### [EXERCISES]
a) Return the genetics passage word for word from "Since for these" to "mean for genetics?".
b) Answer these questions from the genetics passage, one line each:
(i) What percentage of sperm should theoretically carry Y-chromosomes?
(ii) What does the abbreviation NPE stand for?
(iii) Which two sets of haplogroups does the passage name?

### [PASSAGE PROVIDED]
----

Since for these processes, the splitting of the pairs of chromosomes by the pre-cursor cells is a random process, the percentage of sperm with Y- chromosomes and those with X- chromosomes should be theoretically 50% each. The fertilized ova should therefore be 50% male and 50% female. All statistical processes do not match the overall statistics at any given time, but should tend toward those numbers, provided that there is not some other process at play ( such as, for example, cultural pressures to produce males and not females leading to the abortion of more female fetuses than male fetuses.) Now, the question this suggests is: what does this mean for genetics?

One thing it means is that the Y-chromosome DNA tests can only be used to verify or disprove DIRECT patrilineal descent/ancestry, since only the males carry the Y-chromosome. A female does not have Y-chromosomes to pass on. So, if one gets a Y-DNA test done and wishes to match to a male ancestor, then they must look for the match with a MALE. That may sound a bit redundant, but let's say that someone thinks that there may have been an NPE, a Non-Paternal Event - i.e. that at some point the true biological father of an ancestor was someone other than what the historical record says it was, they should be looking for a DIRECT MALE descendant (strictly paternal line) from the suspected true ancestor to have had offspring with the known maternal ancestor for comparison testing and not a FEMALE ancestor who was a descendant through a direct paternal line of the suspected Y-DNA source to have had a child or children from the historical biological father. Y-chromosome DNA is not crossed in any fashion with the DNA of an X-chromosome or any of the other chromosomes that a maternal ancestor carries.

Some DNA does get mixed. This occurs with the other chromosomal pairs. This is where the autosomal DNA testing comes into play. It may be used to help locate biological relatives from ANY and ALL lines. It does, however, become much less reliable the further removed the relationship due to this mixing.

Additionally, something to remember when discussing haplogroups. There a 2 distinct sets of haplogroups to discuss. One set of haplogroups is for the mitochondrial DNA. The other is for Y-chromosome DNA. THEY ARE NOT IDENTICAL. I am unaware of the status of X-chromosome research and also for that of the 22 non-sex chromosome pairs. There may be efforts with some of the genomic studies to determine if any haplogroups exist for these. I do not follow this research religiously. I suspect that one would be able to determine haplogroups for X-chromosomes, but the problem in using them is that of trying to determine how to make use of that. Since a woman has 2 X-chromosomes, how can we be sure which one comes from the mother and which from the father. For males, we can be sure that the X-chromosome comes from the mother, but how can we be sure which of her parents contributed that X-chromosome to her. Any such research would most likely require larger samples with far more detailed tracking of the ancestry of the contributors to be able to begin to sort that out reliably.

----

### [AVAILABLE DATA]
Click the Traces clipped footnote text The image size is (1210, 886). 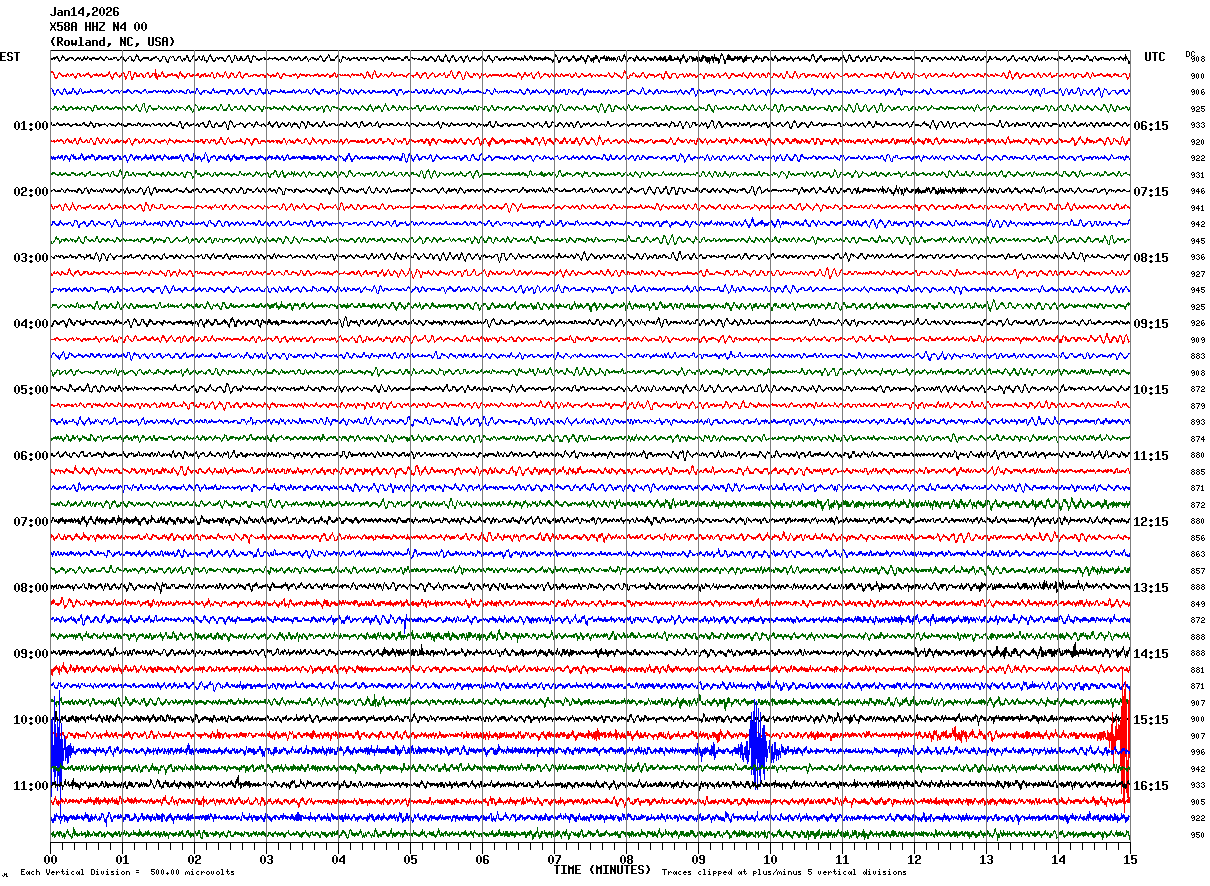784,873
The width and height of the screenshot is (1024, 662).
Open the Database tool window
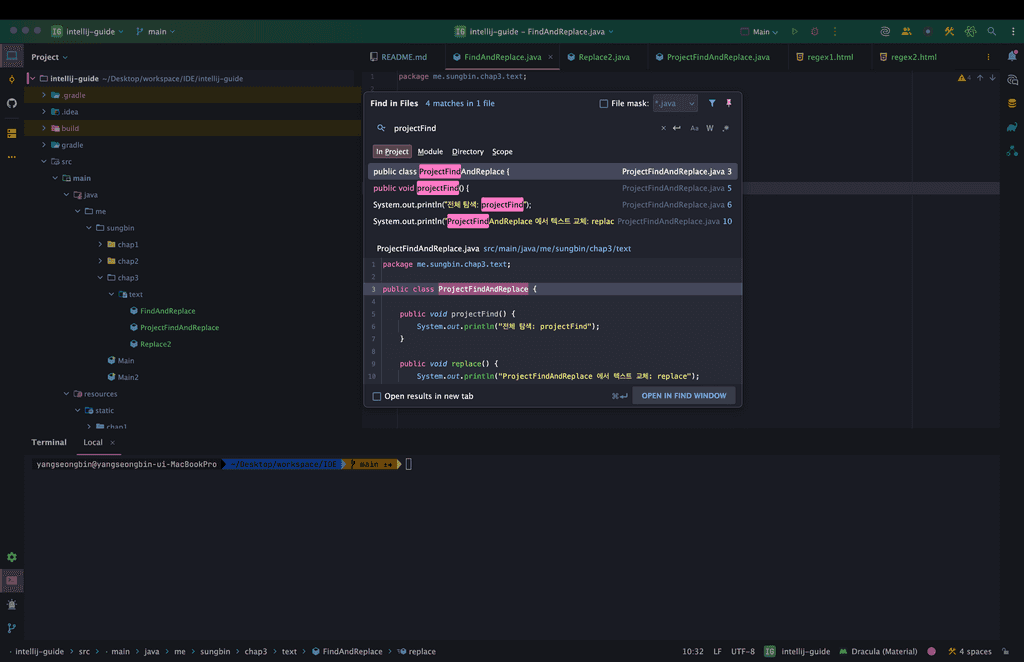coord(1012,103)
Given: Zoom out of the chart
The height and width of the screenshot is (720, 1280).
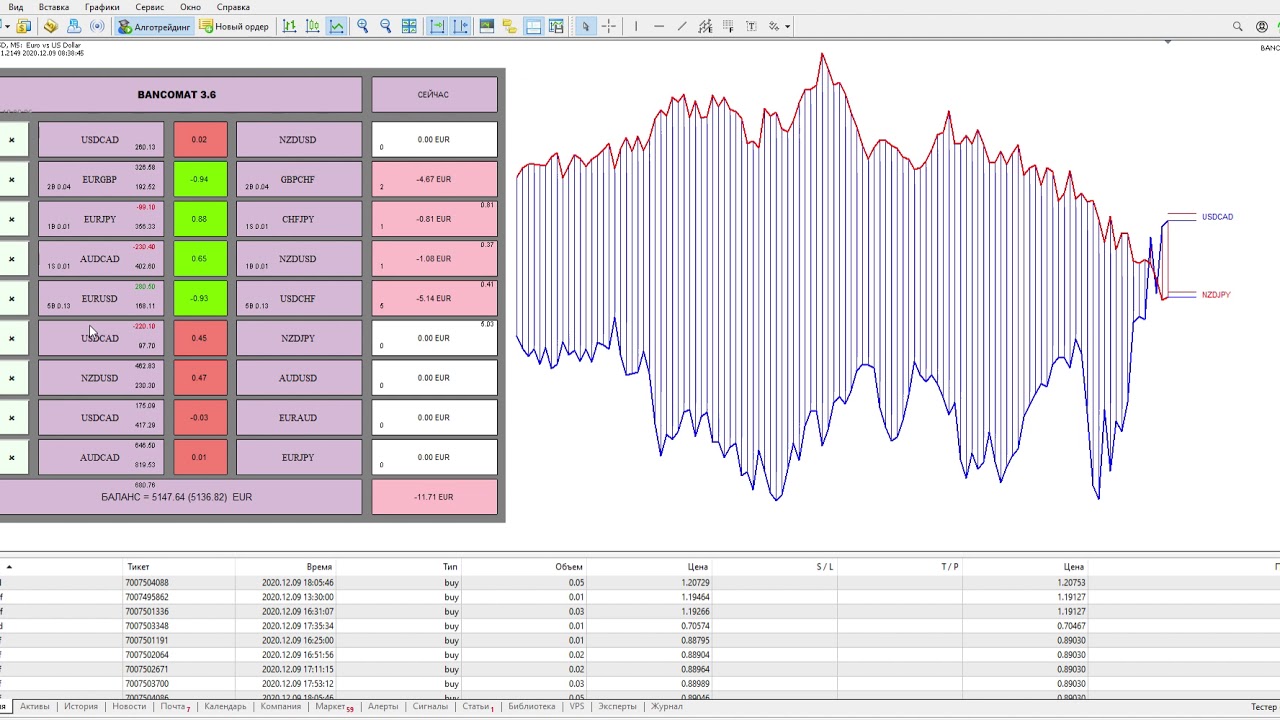Looking at the screenshot, I should coord(386,27).
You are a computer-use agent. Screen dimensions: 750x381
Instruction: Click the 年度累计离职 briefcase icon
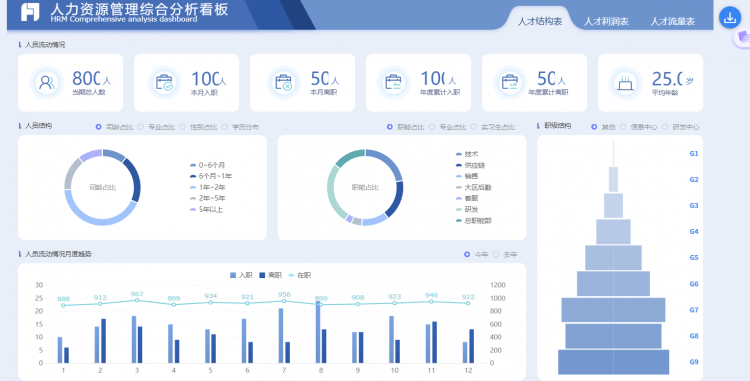509,83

----

### [SOLUTIONS TO EACH TASK]
a)
Since for these processes, the splitting of the pairs of chromosomes by the pre-cursor cells is a random process, the percentage of sperm with Y- chromosomes and those with X- chromosomes should be theoretically 50% each. The fertilized ova should therefore be 50% male and 50% female. All statistical processes do not match the overall statistics at any given time, but should tend toward those numbers, provided that there is not some other process at play ( such as, for example, cultural pressures to produce males and not females leading to the abortion of more female fetuses than male fetuses.) Now, the question this suggests is: what does this mean for genetics?

b)
(i) 50%
(ii) Non-Paternal Event
(iii) Mitochondrial DNA haplogroups and Y-chromosome DNA haplogroups